- **Exercise**
Please repeat only the lines below starting at the line that holds "This screenshot has" and ending at the line that holds "Where should I click to: Click", exactly, with both of those lines included and every picture omitted.

- **Dataset entries**
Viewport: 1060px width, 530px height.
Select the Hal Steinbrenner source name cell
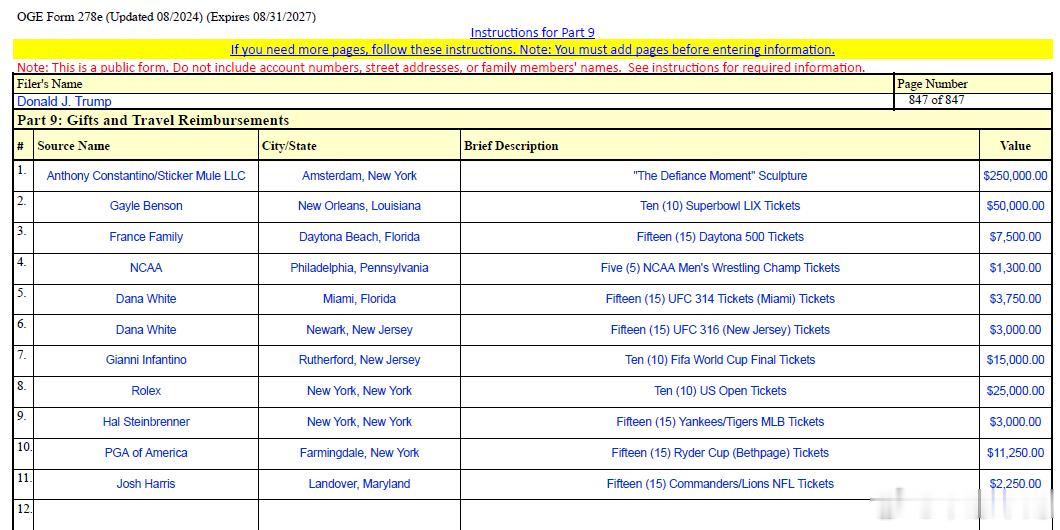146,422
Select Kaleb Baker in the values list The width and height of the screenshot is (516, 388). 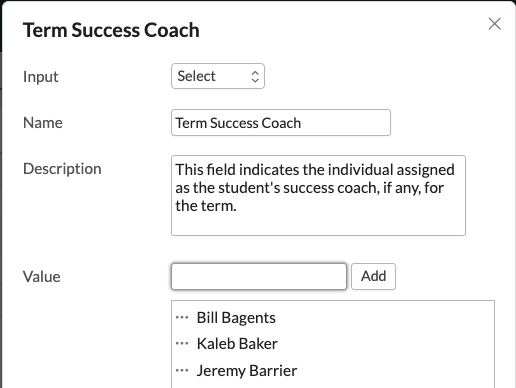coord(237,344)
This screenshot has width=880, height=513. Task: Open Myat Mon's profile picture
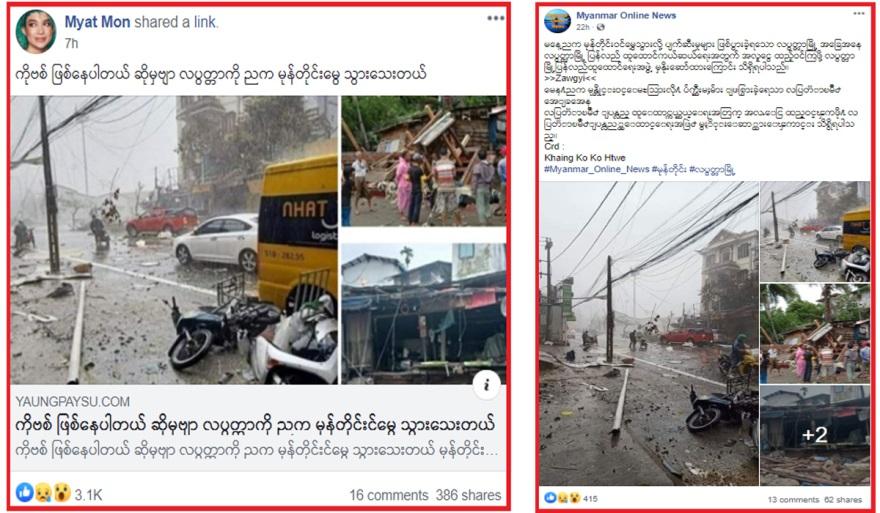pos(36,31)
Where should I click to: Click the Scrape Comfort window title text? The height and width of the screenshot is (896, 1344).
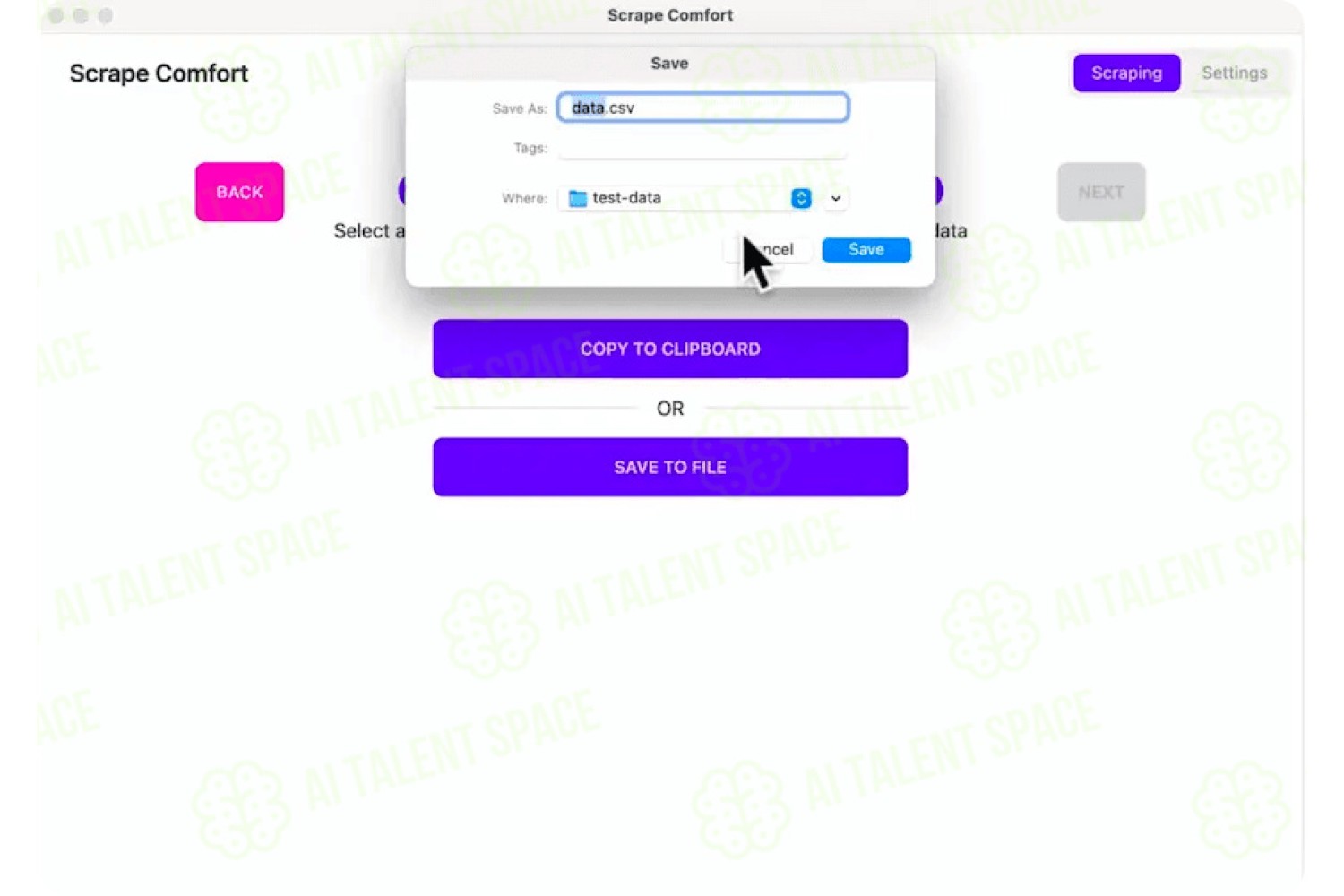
* * *
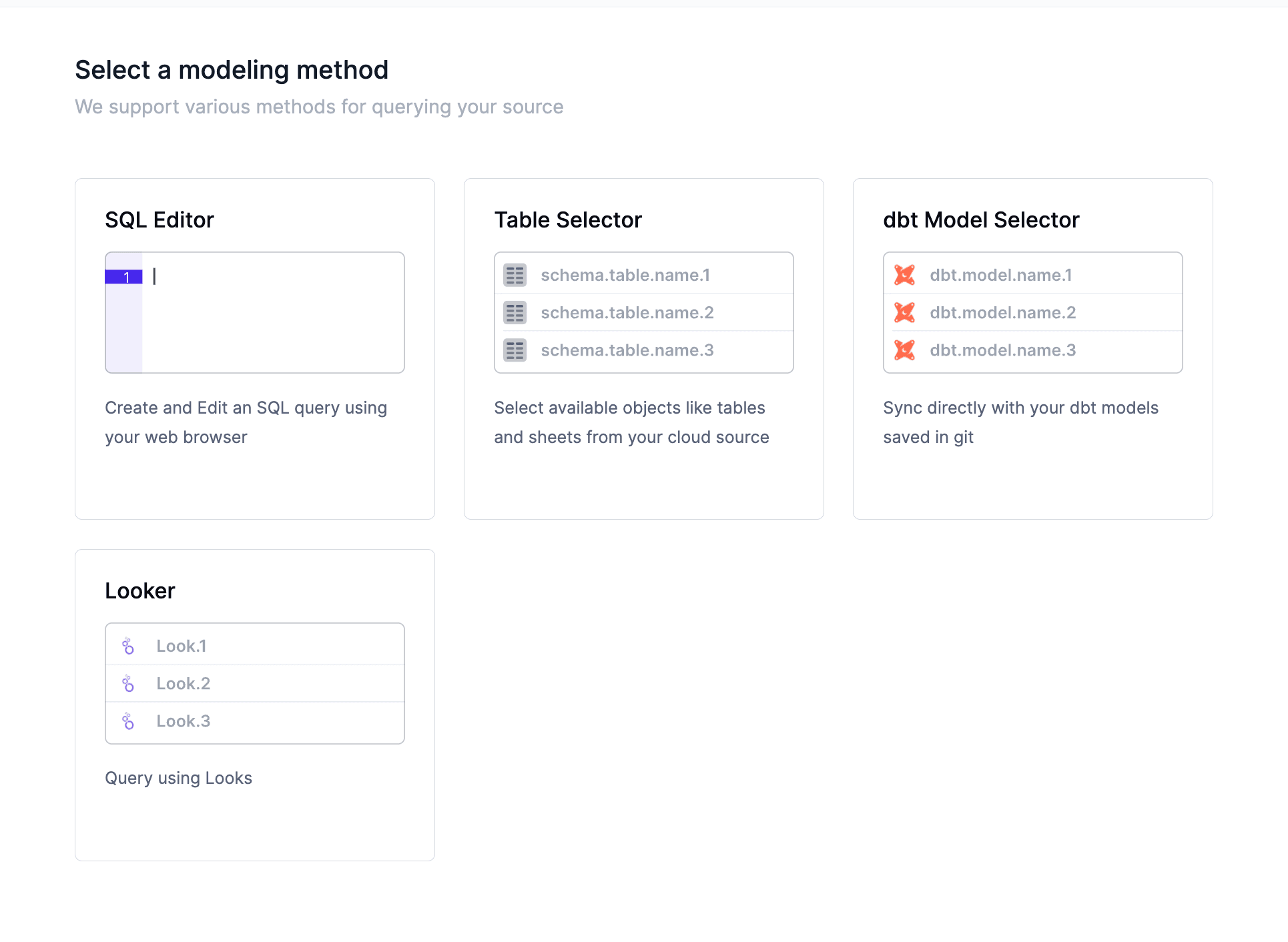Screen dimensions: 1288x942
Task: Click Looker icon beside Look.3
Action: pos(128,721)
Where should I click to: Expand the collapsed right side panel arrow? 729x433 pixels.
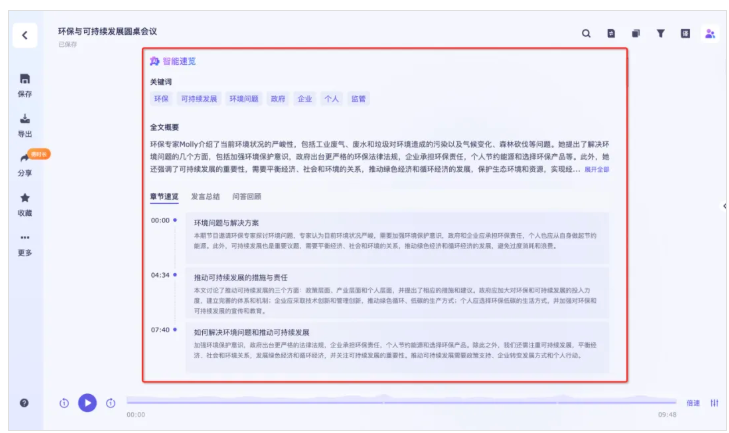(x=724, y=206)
...
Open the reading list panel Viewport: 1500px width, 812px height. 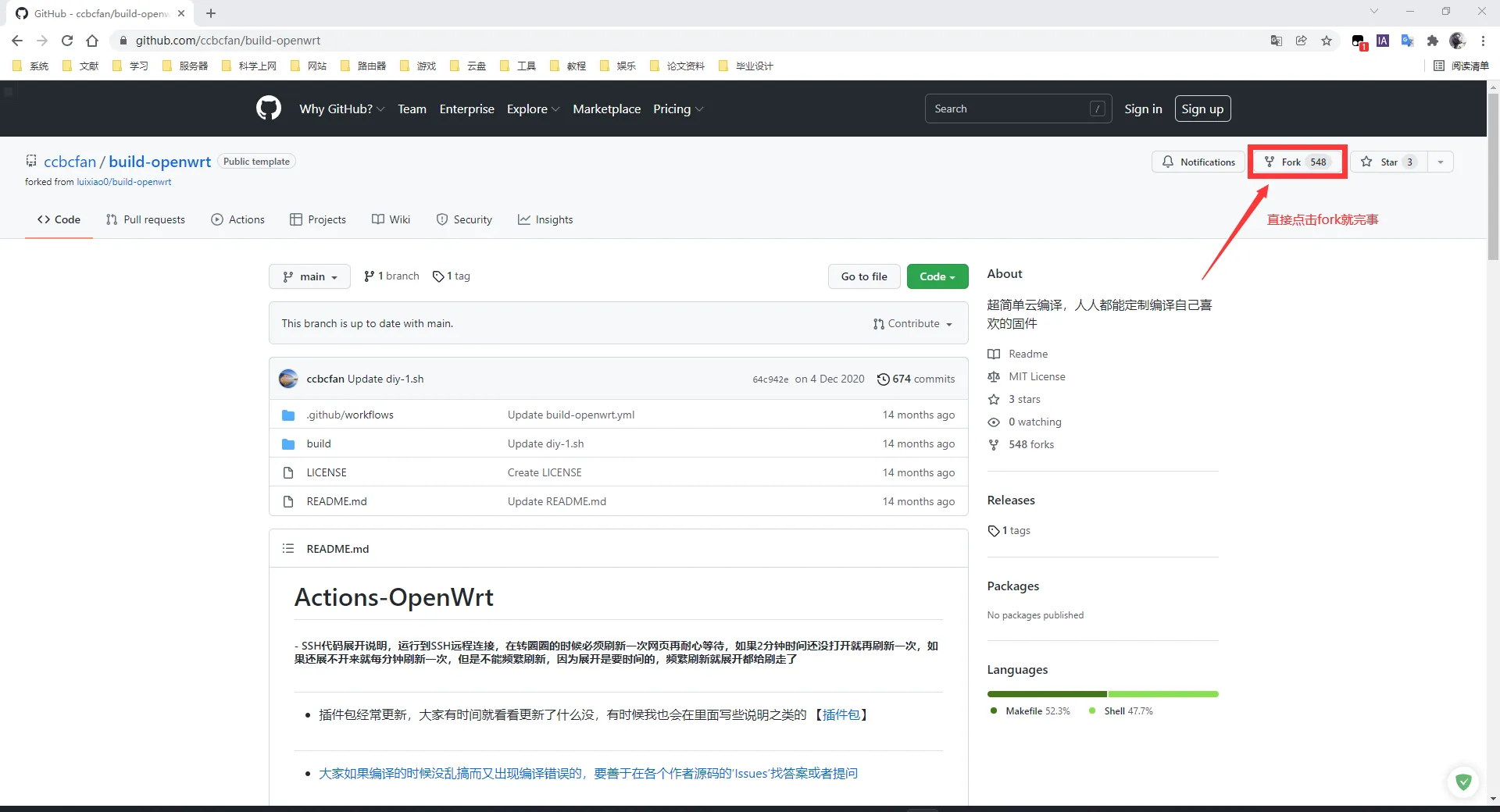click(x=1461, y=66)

- **Answer**
This screenshot has width=880, height=513. Task: Open Myat Mon's profile picture
pos(36,31)
Where should I click to: Click the Scrape Comfort window title text? The height and width of the screenshot is (896, 1344).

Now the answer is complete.